Foto: SABINE WUNDERLIN
Roland Gamp

Wahid (53) und Hashish Yousef (35) halten ihre Tochter fest im Arm. Als wollten sie das Kind nie mehr loslassen. «Yara war ein grosses Geschenk für uns», sagen die Eltern aus Syrien. «Sie hat uns neuen Lebensmut geschenkt.»

Wahid war in seiner Heimat Mitglied der Partei der Demokratischen Union (PYD). Weil diese gegen den IS ankämpfte, fürchtete er um sein Leben. Um das seiner Frau. Und um jenes der Töchter Randa (10), Sheihan (8), Nurhan (6) und Kristina (2).

Im Oktober 2013 beschliesst die Familie, über das Mittelmeer nach Europa zu flüchten. Doch ihr Schlepper-Boot ist mit 450 Flüchtlingen heillos überfüllt. Wasser tritt über die Reling, dann setzen die Pumpen aus. 100 Kilometer vor Lampedusa (I) sinkt das Schiff.

«Es war ein grosses Chaos», sagt Wahid. «Ich verlor meine Familie aus den Augen.» Er muss sich an der Schwimmweste einer ertrunkenen Frau festklammern, um zu überleben. Treibt mehrere Stunden im Meer. Dann rettet ihn ein maltesisches Kriegsschiff.

50 Flüchtlinge überleben nicht. Wahid kommt in ein italienisches Auffanglager. Fieberhaft sucht er nach seinen Liebsten. Und findet nach drei Tagen die Ehefrau. Von den vier Töchtern fehlt jede Spur. Auch heute noch.

Yara krabbelt durch die Wohnung in Neuhausen am Rheinfall. Hier, in der Schaffhauser Idylle, kam das Ehepaar nach der Flucht unter. Im August brachte Hashish ihre Tochter zur Welt. «Seither geht es ihr viel besser. Sie kann wieder lachen», sagt Wahid. Nach der Tragödie auf dem Mittelmeer habe seine Frau tagelang kein Wort herausgebracht.

Das Baby hilft den Eltern, den schier unendlichen Schmerz zu verarbeiten. «Trotzdem kann ich in der Nacht oft nicht einschlafen», sagt der gelernte Arzt. «Weil ich an meine Töchter denken muss. Und an die Szenen auf dem Boot.»

[Datenauszug]:
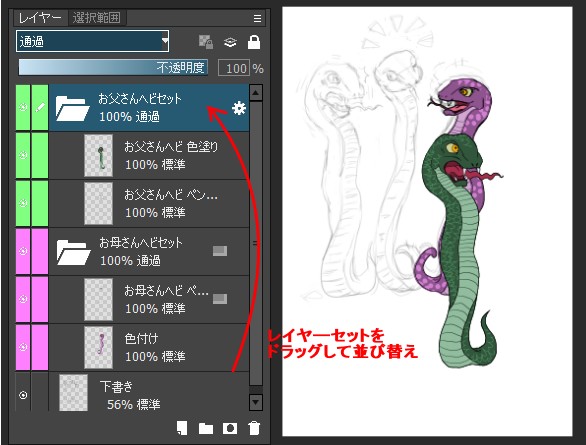Image resolution: width=586 pixels, height=445 pixels.
Task: Select the お父さんヘビ ペン layer
Action: pos(149,204)
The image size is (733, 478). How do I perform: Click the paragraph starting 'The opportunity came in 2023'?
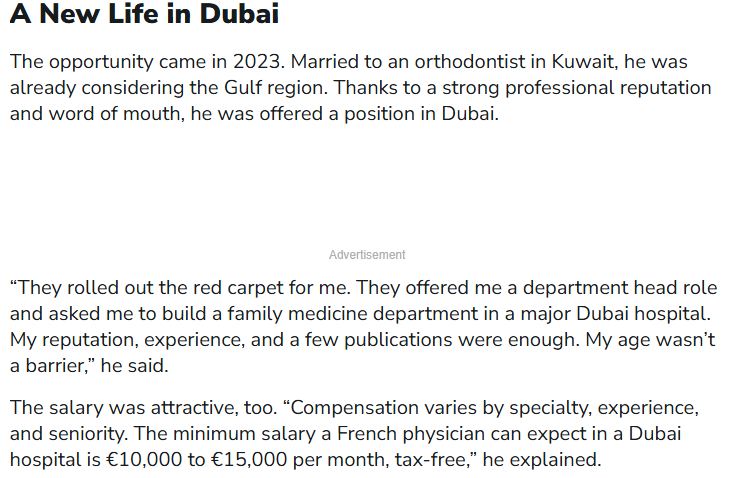coord(360,88)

[Arbeitsanweisungen]:
(1) Nenne alle Töchter, von denen laut dem Text über die Flucht der Familie jede Spur fehlt, jeweils mit ihrem Alter.
(2) Gib bitte den Abschnitt aus dem Text über die Flucht der Familie wortgetreu wieder, von „50 Flüchtlinge überleben“ bis einschließlich „kein Wort herausgebracht.“.
(3) Von wem wurde Wahid im Text über die Flucht der Familie aus dem Meer gerettet?

[Ergebnisse je Aufgabe]:
(1) Randa (10), Sheihan (8), Nurhan (6) und Kristina (2)

(2)
50 Flüchtlinge überleben nicht. Wahid kommt in ein italienisches Auffanglager. Fieberhaft sucht er nach seinen Liebsten. Und findet nach drei Tagen die Ehefrau. Von den vier Töchtern fehlt jede Spur. Auch heute noch.

Yara krabbelt durch die Wohnung in Neuhausen am Rheinfall. Hier, in der Schaffhauser Idylle, kam das Ehepaar nach der Flucht unter. Im August brachte Hashish ihre Tochter zur Welt. «Seither geht es ihr viel besser. Sie kann wieder lachen», sagt Wahid. Nach der Tragödie auf dem Mittelmeer habe seine Frau tagelang kein Wort herausgebracht.

(3) Von einem maltesischen Kriegsschiff.